After the fracas, Guiao was meted with a one-game suspension which would take place the game after Game 7 and a P30,000 fine; Jarencio was meted a P50,000 fine for improper contact with the referee; his suspension is also deferred the game after Game 7.

In the deciding game 7, San Miguel built a comfortable lead to avoid any Red Bull incursion, the last happened on the 6-minute mark but Hontiveros doused cold water a pair of back to back three-pointers.

==Finals==

The Beermen started Game 1 with an unconventional starting lineup, with Olsen Racela sitting on the bench being replaced by LA Tenorio. Chot Reyes' gamble paid off as Tenorio's defense led to several botched plays by Jayjay Helterbrand. Helterbrand's backcourt partner, Mark Caguioa didn't have support from his teammates as San Miguel's Lordy Tugade shot the lights out at the Araneta Coliseum. The Kings tried to make incursions but Dorian Peña and Danny Seigle had answers for the Kings' comeback bid, as the Beermen drew first blood in the series.

In the second game, the Kings managed to keep the score close up to halftime. By the third quarter, SMB unleashed a run to lead by 14 by the end of the third quarter. The Kings, crept up to trail 101–99 with 24 seconds remaining. Rafi Reavis, who was previously coached by Beermen head coach Chot Reyes on the Coca-Cola Tigers, was fouled in the ensuing sideline inbound. Reavis flubbed both freethrows as the Beermen escaped to take a 2–0 lead.

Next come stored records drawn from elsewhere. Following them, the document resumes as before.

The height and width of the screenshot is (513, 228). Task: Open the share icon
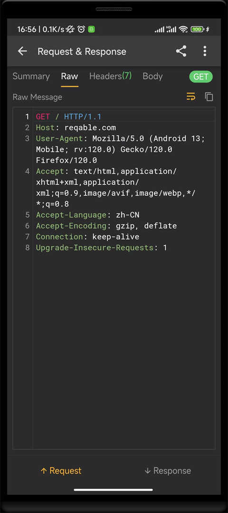pyautogui.click(x=181, y=51)
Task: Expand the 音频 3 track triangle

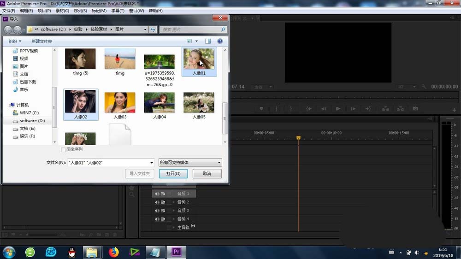Action: click(x=174, y=211)
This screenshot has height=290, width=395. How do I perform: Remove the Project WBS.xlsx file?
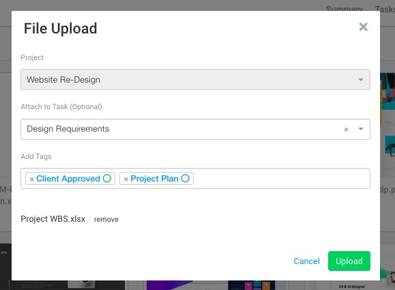click(106, 219)
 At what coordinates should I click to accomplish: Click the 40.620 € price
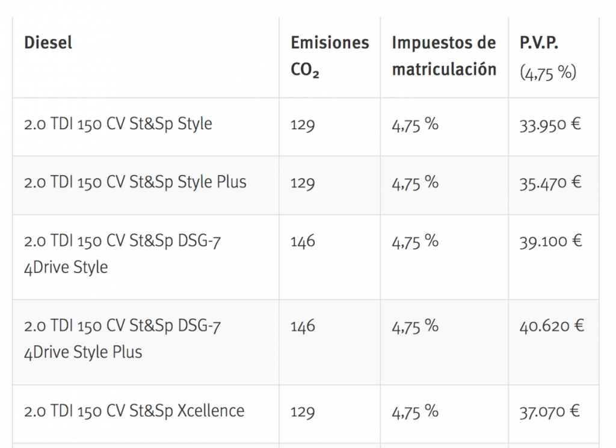tap(552, 327)
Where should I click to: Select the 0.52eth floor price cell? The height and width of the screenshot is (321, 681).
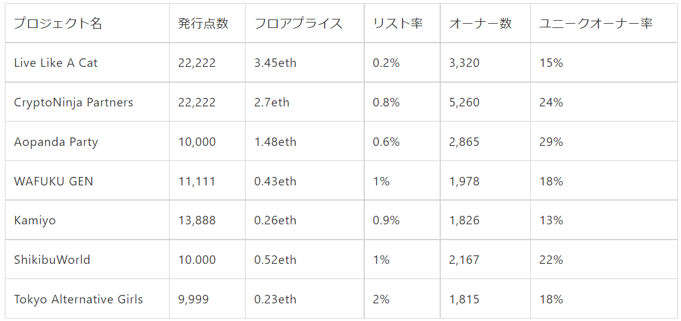tap(275, 260)
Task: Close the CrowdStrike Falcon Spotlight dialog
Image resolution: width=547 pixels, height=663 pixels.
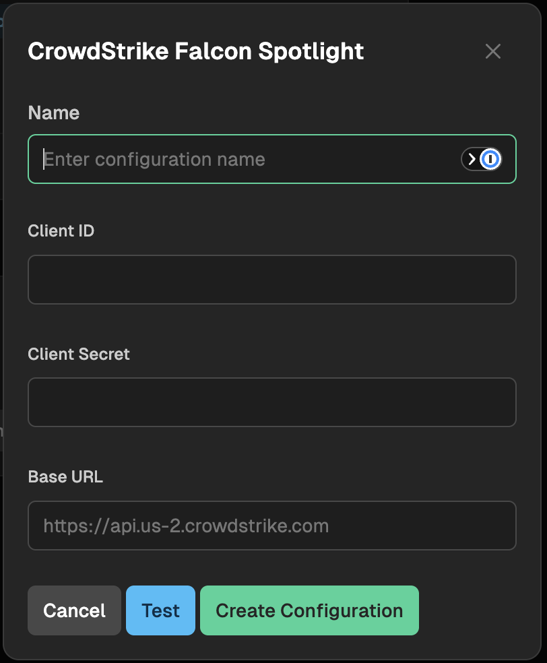Action: (x=493, y=52)
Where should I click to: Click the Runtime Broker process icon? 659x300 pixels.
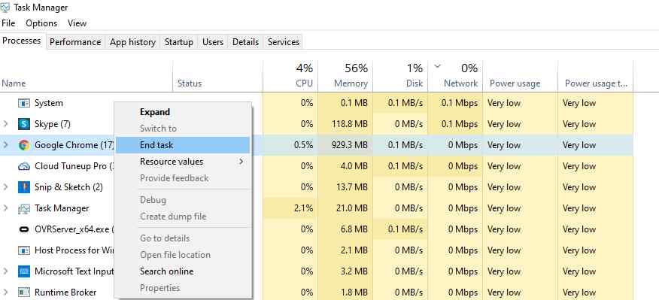pos(24,292)
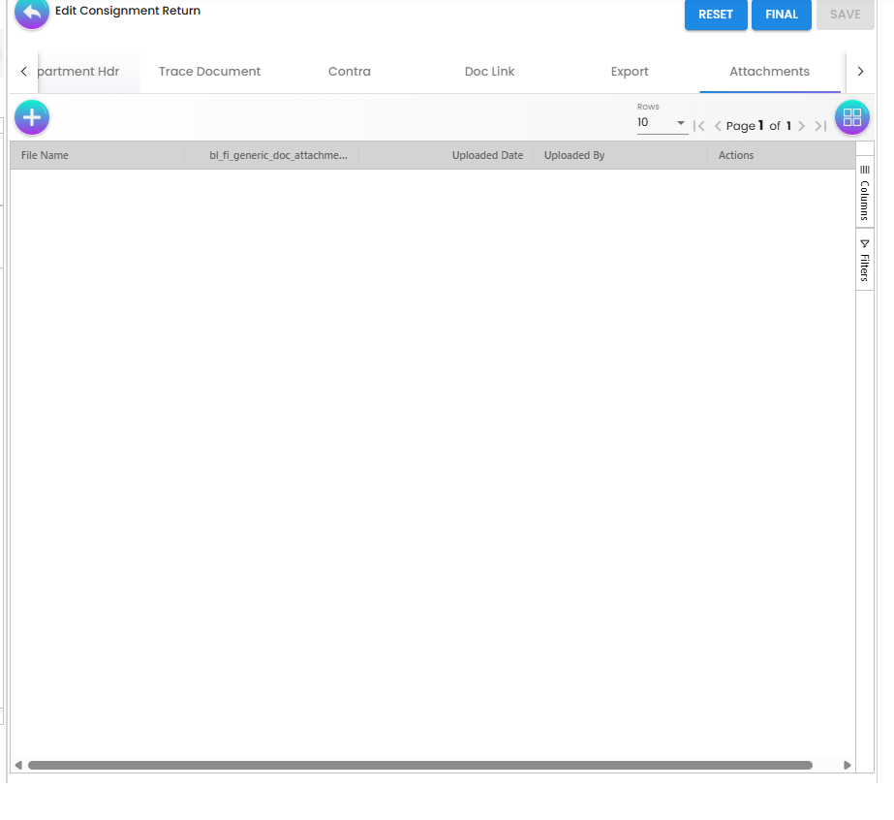This screenshot has height=820, width=894.
Task: Click the Uploaded Date column header
Action: coord(487,155)
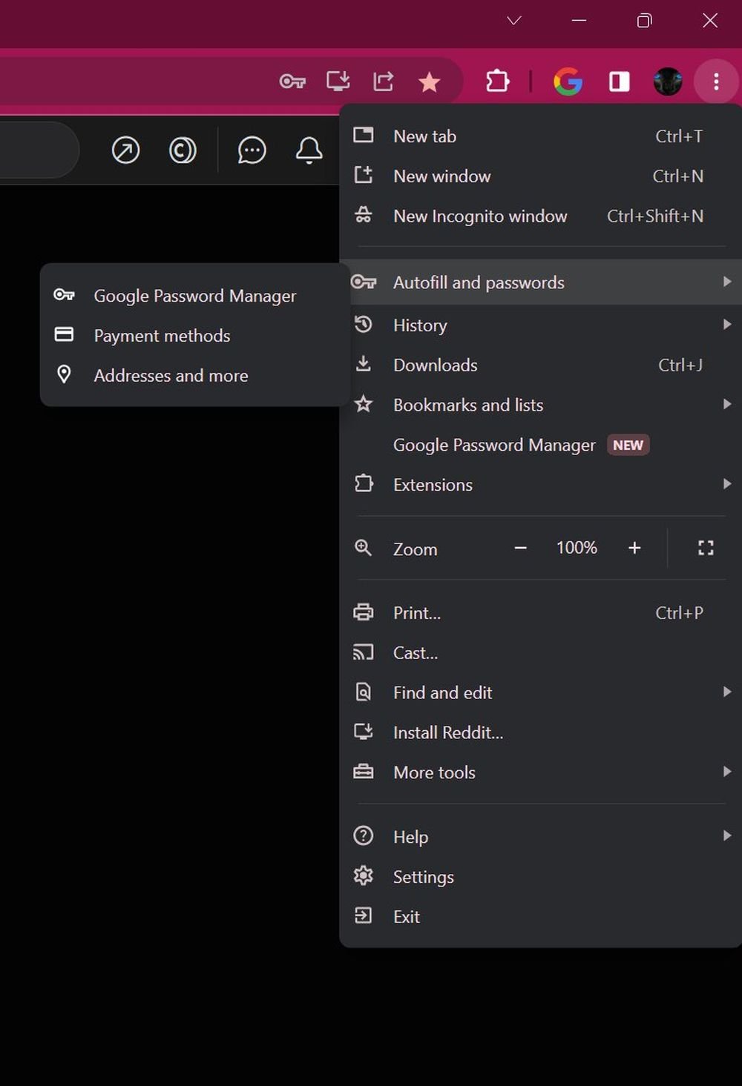Viewport: 742px width, 1086px height.
Task: Open the notifications bell icon
Action: click(309, 150)
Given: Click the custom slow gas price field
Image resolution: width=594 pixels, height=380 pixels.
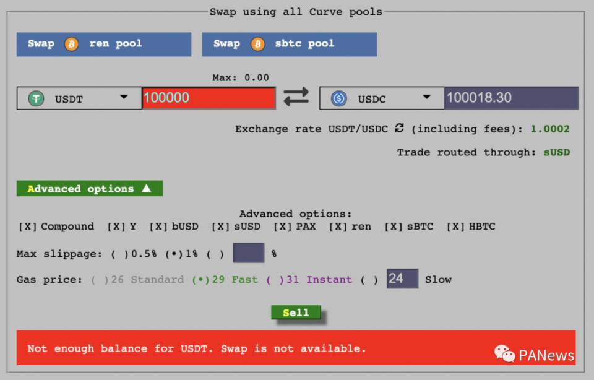Looking at the screenshot, I should tap(402, 279).
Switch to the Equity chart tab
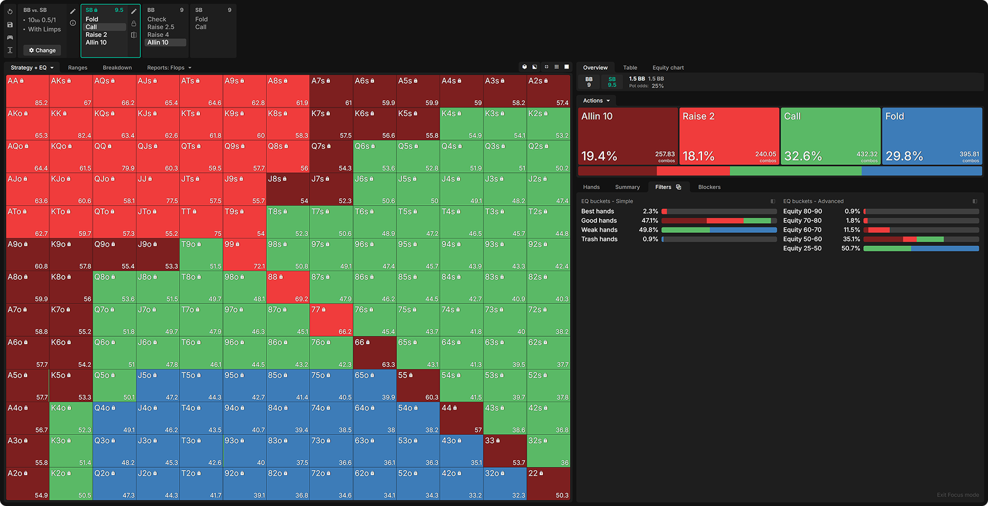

Ginebra then answered with three consecutive 2-digit wins against San Miguel—first, a 30-point Game 3 win, then a 35-point Game 4 win, and finally 12-point Game 5 win to lead the series at 3–2. On Game 6, Ginebra leaned on the exploits of Helterbrand and Sunday Salvacion and their zone defense to escape with a 96–94 victory, sweeping the last four games. Helterbrand was named as the Finals MVP.